In re Khalifah, 21 I. & N. Dec. 107, 108-09 (B.I.A. 1995).
The government also sought to deport a Mexican former government official under the statute who was wanted in Mexico. The government asserted that failure to return him to Mexico:
would jeopardize our ability to work with Mexico on law enforcement matters. It might also cast a potentially chilling effect on other issues our two governments are addressing. … Should the U.S. Government not return Mr. Ruiz Massieu to Mexico, our support of such reforms [of the Mexican judicial system] would be seen as hollow and self-serving and would be< a major setback for President Zedillo and our combined efforts to chart a new and effective course of U.S.-Mexican relations.
In re Ruiz-Massieu, 22 I. & N. Dec. 833, 834 (B.I.A. 1999).
The only court decision I can find on the statute, which involved the Mexican former official, struck it down as unconstitutional, though the appellate court reversed on the grounds that the petitioner had not exhausted his administrative remedies before pursuing his claim in court. Massieu v. Reno, 915 F. Supp. 681 (D.N.J.), rev’d on other grounds, 91 F.3d 416 (3d Cir. 1996).
Can you find cases that arguably support what the government has done here? I am not sure you can find cases that support “revoking a green card” without any hearing, which is what the agents said they were doing when they arrested Khalil (though the government probably will say that that was loose talk and that in fact Khalil is being detained pending a hearing on whether he is deportable). We can’t live in a country where the government can simply arrest and deport people who are entitled to stay here permanently, just on a government official’s say-so. That’s mainly why I say that the government should free Khalil. It was wrong to arrest him and detain him without a prior hearing, in the circumstances.

▶ **DATA SUPPLIED**:
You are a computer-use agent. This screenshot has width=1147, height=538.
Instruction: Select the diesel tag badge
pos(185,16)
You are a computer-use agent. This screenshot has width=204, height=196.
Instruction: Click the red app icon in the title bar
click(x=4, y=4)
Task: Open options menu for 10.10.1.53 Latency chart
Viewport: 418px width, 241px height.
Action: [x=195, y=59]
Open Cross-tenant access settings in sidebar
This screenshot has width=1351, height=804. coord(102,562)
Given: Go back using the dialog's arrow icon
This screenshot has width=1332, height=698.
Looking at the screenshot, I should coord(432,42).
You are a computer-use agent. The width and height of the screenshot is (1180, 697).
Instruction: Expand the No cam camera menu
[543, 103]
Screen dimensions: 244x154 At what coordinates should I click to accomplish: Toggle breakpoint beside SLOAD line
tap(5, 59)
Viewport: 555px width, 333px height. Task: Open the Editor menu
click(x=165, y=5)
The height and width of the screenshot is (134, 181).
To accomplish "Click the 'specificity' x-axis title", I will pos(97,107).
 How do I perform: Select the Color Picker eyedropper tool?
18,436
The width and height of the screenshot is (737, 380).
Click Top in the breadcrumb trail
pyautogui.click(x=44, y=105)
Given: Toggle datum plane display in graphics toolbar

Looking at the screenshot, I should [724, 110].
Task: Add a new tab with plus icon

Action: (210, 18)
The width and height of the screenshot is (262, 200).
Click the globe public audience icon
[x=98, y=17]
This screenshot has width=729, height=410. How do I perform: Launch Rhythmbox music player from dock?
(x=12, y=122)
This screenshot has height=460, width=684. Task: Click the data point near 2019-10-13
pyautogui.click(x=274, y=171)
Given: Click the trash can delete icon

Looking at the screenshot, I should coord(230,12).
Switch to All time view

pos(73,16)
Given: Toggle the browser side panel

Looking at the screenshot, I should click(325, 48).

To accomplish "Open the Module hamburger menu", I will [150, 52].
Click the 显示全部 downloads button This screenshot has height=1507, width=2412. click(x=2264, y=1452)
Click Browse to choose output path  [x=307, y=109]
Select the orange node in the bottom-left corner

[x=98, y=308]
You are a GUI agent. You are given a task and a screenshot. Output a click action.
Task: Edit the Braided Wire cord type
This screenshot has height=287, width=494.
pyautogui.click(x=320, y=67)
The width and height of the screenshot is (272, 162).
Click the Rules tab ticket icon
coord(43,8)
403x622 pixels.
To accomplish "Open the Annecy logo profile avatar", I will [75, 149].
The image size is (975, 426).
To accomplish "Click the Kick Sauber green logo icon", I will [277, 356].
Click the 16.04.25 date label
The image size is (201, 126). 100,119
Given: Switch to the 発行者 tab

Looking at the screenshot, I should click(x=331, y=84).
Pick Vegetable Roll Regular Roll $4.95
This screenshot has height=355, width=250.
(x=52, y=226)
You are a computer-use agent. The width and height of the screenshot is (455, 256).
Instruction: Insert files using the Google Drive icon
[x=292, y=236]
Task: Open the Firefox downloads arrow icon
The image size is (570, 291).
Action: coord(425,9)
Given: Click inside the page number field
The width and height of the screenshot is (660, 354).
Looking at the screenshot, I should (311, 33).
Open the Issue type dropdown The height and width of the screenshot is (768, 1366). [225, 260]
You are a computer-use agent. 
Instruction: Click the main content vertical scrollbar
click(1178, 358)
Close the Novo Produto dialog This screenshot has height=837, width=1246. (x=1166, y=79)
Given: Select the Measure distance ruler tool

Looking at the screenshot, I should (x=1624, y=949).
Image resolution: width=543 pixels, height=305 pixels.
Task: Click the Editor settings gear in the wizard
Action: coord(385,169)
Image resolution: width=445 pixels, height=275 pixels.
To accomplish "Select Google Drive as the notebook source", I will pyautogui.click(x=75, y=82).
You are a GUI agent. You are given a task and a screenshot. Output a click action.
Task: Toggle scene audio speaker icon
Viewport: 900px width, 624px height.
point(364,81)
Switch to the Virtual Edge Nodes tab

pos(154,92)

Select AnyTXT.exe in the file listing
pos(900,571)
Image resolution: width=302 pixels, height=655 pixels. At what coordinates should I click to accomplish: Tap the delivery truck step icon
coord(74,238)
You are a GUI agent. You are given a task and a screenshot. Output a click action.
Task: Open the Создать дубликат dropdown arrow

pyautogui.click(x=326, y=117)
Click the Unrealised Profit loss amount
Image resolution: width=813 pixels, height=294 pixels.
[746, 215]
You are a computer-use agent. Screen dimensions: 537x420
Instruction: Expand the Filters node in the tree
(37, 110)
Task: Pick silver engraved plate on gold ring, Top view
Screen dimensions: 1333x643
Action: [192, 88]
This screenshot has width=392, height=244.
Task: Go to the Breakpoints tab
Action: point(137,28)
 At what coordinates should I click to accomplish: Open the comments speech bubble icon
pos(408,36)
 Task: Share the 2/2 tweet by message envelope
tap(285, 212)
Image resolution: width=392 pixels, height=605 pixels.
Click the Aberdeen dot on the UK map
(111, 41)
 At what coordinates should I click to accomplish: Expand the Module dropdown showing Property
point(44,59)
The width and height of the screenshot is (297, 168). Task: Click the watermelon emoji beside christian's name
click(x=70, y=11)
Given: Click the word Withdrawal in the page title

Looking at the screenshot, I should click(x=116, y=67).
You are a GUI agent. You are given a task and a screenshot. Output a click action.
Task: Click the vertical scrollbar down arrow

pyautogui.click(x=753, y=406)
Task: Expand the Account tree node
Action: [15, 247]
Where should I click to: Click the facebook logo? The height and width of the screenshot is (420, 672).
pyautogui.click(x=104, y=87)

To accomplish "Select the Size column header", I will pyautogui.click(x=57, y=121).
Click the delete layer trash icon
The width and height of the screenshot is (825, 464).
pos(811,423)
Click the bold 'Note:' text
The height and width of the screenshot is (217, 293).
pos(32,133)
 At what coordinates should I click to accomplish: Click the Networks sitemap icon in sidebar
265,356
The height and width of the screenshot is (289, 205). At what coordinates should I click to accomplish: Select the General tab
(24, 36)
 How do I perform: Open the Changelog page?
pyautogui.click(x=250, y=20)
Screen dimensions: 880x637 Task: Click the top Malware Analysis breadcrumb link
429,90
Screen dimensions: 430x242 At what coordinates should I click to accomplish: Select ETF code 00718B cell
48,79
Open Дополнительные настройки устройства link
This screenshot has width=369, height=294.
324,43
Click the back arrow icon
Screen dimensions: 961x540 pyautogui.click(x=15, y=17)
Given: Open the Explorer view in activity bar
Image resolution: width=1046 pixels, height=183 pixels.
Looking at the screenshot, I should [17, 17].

▶ **THE TASKS**:
• A. List the names of all the court and board cases cited in the deportation commentary.
• B. In the records, copy the part that opens with the line containing "Click the delete layer trash icon" and closes with the line containing "pyautogui.click(x=250, y=20)". Include both of those lines.

▶ **RESULTS**:
• A.
In re Khalifah
In re Ruiz-Massieu
Massieu v. Reno

• B.
Click the delete layer trash icon
The width and height of the screenshot is (825, 464).
pos(811,423)
Click the bold 'Note:' text
The height and width of the screenshot is (217, 293).
pos(32,133)
 At what coordinates should I click to accomplish: Click the Networks sitemap icon in sidebar
265,356
The height and width of the screenshot is (289, 205). At what coordinates should I click to accomplish: Select the General tab
(24, 36)
 How do I perform: Open the Changelog page?
pyautogui.click(x=250, y=20)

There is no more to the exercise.